Re: [PATCH net] net/packet: tpacket_rcv: do not increment ring index on drop

From: Willem de Bruijn <willemdebruijn.kernel@gmail.com>
To: "Michael S. Tsirkin" <mst@redhat.com>
Cc: Network Development <netdev@vger.kernel.org>,
	David Miller <davem@davemloft.net>
Subject: Re: [PATCH net] net/packet: tpacket_rcv: do not increment ring index on drop
Date: Wed, 11 Mar 2020 10:31:47 -0400	[thread overview]
Message-ID: <CA+FuTSft5pSf7YJW1Ws=P7rYjWiwmZ6edYDPi7DVBafDWqcy-g@mail.gmail.com> (raw)

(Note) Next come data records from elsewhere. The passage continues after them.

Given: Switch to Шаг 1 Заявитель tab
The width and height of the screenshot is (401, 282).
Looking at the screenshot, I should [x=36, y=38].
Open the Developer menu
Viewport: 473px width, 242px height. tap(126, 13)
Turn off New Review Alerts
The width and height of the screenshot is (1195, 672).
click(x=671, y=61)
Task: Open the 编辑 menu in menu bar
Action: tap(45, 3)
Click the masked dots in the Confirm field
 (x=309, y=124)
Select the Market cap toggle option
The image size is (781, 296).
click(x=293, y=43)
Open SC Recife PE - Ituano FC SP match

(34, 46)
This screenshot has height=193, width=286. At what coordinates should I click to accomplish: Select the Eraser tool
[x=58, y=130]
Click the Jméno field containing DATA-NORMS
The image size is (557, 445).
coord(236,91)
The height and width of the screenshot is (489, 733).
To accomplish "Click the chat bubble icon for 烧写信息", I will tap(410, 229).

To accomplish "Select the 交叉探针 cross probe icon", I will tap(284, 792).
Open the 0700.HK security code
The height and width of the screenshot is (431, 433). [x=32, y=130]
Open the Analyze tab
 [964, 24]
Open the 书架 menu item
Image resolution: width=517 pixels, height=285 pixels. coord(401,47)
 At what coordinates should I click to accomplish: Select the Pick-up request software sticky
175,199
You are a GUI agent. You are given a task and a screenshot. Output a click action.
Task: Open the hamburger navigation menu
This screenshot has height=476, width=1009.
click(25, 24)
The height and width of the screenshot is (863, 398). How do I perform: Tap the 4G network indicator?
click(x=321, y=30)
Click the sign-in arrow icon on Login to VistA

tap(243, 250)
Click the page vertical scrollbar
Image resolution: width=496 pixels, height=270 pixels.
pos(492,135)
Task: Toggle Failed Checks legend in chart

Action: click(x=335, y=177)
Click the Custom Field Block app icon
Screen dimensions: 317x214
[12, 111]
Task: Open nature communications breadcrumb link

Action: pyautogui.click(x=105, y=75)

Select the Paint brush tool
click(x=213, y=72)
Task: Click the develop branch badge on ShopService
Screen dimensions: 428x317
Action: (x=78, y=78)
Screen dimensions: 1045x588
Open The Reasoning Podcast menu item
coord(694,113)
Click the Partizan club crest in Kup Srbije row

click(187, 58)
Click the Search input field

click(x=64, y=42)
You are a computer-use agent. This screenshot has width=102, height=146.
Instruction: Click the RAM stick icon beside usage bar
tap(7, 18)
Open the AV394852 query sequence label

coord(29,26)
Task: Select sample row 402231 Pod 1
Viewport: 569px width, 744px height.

In-Reply-To: <20200311035238-mutt-send-email-mst@kernel.org>

On Wed, Mar 11, 2020 at 3:56 AM Michael S. Tsirkin <mst@redhat.com> wrote:
>
> On Tue, Mar 10, 2020 at 07:13:41PM -0400, Willem de Bruijn wrote:
> > On Tue, Mar 10, 2020 at 5:58 PM Michael S. Tsirkin <mst@redhat.com> wrote:
> > >
> > > On Tue, Mar 10, 2020 at 05:35:55PM -0400, Willem de Bruijn wrote:
> > > > On Tue, Mar 10, 2020 at 5:30 PM Michael S. Tsirkin <mst@redhat.com> wrote:
> > > > >
> > > > > On Tue, Mar 10, 2020 at 11:38:16AM -0400, Willem de Bruijn wrote:
> > > > > > On Tue, Mar 10, 2020 at 10:44 AM Michael S. Tsirkin <mst@redhat.com> wrote:
> > > > > > >
> > > > > > > On Tue, Mar 10, 2020 at 10:16:56AM -0400, Willem de Bruijn wrote:
> > > > > > > > On Tue, Mar 10, 2020 at 8:59 AM Michael S. Tsirkin <mst@redhat.com> wrote:
> > > > > > > > >
> > > > > > > > > On Tue, Mar 10, 2020 at 08:49:23AM -0400, Willem de Bruijn wrote:
> > > > > > > > > > On Tue, Mar 10, 2020 at 2:43 AM Michael S. Tsirkin <mst@redhat.com> wrote:
> > > > > > > > > > >
> > > > > > > > > > > On Mon, Mar 09, 2020 at 11:34:35AM -0400, Willem de Bruijn wrote:
> > > > > > > > > > > > From: Willem de Bruijn <willemb@google.com>
> > > > > > > > > > > >
> > > > > > > > > > > > In one error case, tpacket_rcv drops packets after incrementing the
> > > > > > > > > > > > ring producer index.
> > > > > > > > > > > >
> > > > > > > > > > > > If this happens, it does not update tp_status to TP_STATUS_USER and
> > > > > > > > > > > > thus the reader is stalled for an iteration of the ring, causing out
> > > > > > > > > > > > of order arrival.
> > > > > > > > > > > >
> > > > > > > > > > > > The only such error path is when virtio_net_hdr_from_skb fails due
> > > > > > > > > > > > to encountering an unknown GSO type.
> > > > > > > > > > > >
> > > > > > > > > > > > Signed-off-by: Willem de Bruijn <willemb@google.com>
> > > > > > > > > > > >
> > > > > > > > > > > > ---
> > > > > > > > > > > >
> > > > > > > > > > > > I wonder whether it should drop packets with unknown GSO types at all.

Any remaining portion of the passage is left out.